If he shows the need for longer distances at home, he may have to wait for the seven furlong or mile races later in the season. However, we will assess this colt's progress and if Adam believes he has the right level of ability he may get entries for some of the more prestigious races in the racing calendar.
Your online Racehorse Manager will provide full details of all developments in terms of the filly's progress and race planning as the season progresses.
Austin Taetious 2019 Guarantee
We expect to get 2-5 runs and sometimes more from all our 2YO horses per share period, however, you should expect periods of no racing as a result of recuperation from injury or training setbacks. This share period starts proper at the start of the turf season on April 1st 2019 and runs through the turf season until November 1st 2019, however we will be reporting on the horse before the share period starts (from January 2019) should we have anything of importance to share with shareholders.
During the season the horse may be rested or have time away from the track to recover and it is quite normal for a flat horse to have periods of 3-6 weeks rest between races. 2YO's are particularly susceptible to sore shins, bone chips and growing pains, and can need a greater time to recover between races.

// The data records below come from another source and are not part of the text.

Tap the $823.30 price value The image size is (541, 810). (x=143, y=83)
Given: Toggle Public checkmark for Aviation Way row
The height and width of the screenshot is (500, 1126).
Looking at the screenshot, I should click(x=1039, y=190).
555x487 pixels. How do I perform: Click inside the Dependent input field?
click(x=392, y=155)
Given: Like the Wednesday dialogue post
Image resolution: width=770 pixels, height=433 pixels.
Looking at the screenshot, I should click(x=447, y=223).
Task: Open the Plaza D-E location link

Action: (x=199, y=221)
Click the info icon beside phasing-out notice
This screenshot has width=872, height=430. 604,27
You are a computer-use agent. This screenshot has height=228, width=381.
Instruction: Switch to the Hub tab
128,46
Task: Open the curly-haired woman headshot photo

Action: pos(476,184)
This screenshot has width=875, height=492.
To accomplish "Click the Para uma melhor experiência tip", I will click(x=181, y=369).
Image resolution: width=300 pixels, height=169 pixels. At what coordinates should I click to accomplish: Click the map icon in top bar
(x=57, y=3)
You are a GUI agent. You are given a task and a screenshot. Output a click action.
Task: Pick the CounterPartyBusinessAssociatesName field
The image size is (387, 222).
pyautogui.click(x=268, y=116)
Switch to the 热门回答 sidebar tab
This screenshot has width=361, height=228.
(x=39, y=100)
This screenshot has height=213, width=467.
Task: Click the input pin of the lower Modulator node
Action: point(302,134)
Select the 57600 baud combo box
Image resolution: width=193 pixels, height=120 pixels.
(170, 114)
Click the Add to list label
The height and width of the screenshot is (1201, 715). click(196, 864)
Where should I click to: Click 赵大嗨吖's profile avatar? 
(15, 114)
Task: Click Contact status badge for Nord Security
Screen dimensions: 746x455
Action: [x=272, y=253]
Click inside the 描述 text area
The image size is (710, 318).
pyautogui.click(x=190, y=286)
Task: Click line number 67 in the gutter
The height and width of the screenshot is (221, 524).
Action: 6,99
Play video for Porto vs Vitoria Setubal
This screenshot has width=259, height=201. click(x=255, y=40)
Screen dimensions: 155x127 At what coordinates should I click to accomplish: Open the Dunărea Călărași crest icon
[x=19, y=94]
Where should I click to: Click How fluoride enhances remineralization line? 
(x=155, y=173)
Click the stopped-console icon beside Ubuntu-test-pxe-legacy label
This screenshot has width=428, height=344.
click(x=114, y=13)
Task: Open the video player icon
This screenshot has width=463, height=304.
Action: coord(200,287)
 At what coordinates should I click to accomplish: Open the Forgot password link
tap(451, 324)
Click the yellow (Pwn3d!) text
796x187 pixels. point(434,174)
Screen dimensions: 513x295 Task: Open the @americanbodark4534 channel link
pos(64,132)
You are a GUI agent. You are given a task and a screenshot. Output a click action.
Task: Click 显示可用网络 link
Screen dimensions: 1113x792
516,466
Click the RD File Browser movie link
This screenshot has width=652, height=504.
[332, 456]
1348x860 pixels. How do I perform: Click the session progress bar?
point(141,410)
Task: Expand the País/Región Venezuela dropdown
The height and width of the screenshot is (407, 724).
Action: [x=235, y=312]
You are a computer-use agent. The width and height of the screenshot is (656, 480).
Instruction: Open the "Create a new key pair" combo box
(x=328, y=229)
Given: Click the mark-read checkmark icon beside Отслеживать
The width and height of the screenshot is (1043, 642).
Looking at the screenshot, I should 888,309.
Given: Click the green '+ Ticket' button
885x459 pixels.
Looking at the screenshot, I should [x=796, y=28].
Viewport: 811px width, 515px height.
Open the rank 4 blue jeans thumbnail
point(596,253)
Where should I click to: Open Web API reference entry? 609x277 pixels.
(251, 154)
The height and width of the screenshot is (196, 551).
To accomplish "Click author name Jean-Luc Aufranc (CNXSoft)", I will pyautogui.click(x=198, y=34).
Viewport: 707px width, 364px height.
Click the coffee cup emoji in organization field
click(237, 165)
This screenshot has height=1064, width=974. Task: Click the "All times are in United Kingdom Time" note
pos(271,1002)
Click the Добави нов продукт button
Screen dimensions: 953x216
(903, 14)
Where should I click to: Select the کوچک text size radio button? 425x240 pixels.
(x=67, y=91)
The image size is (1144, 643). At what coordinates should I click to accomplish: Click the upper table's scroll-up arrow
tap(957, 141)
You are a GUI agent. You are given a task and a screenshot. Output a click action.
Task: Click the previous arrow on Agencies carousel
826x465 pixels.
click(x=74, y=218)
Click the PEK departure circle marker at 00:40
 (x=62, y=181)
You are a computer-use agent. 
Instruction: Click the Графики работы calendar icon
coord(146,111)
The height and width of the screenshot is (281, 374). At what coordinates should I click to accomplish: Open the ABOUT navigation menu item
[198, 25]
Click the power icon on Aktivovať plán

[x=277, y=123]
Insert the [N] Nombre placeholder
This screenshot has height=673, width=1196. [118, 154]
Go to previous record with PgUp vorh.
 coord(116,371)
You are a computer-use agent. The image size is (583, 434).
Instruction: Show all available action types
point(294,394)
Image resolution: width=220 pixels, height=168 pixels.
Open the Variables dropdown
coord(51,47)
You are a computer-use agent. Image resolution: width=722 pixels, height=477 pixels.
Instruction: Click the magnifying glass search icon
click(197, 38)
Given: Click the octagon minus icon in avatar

We provide guarantees with all our racehorses. If this horse has a season-ending injury and has not already raced twice during the share period, we will replace him with an alternative horse for the remainder of the season. Replacement horses may not be of the same quality, are provided with no further guarantees and no alternative choice can be provided. Prizemoney cannot be paid on any replacements, but all other benefits such as yard visits and race day badges are available.
2YO's are the most risky of racehorses to own - and you should be aware that there is a chance that your 2YO may not race at all. Around 20% of 2YO's will not reach the racecourse during their 2YO season because of setbacks or simply being too backward.
As a shareholder youmust understand that we cannot guarantee your horses performance, a specific volume of runs (beyond our minimum guarantee) or that runs will be evenly spaced throughout the share period. This is the chance you take when owning any racehorse and participating in this ownership experience. If you will be disappointed with only 2-3 runs from your racehorse during the season, then please DO NOT PARTICIPATE IN THIS OR ANY OTHER RACEHORSE, as you could be disappointed. We believe in being crystal clear with our shareholders - any participation in racehorse ownership is a risk, and we are unable to make any refunds because of share periods which finish early due to injury or retirement - as training, vets and livery fees for the horse still remain whether they are racing or not and part of your lease payment covers the build up to the season.
This risk is the chance all shareholders take, as we do ourselves, when participating in the ownership of a racehorse.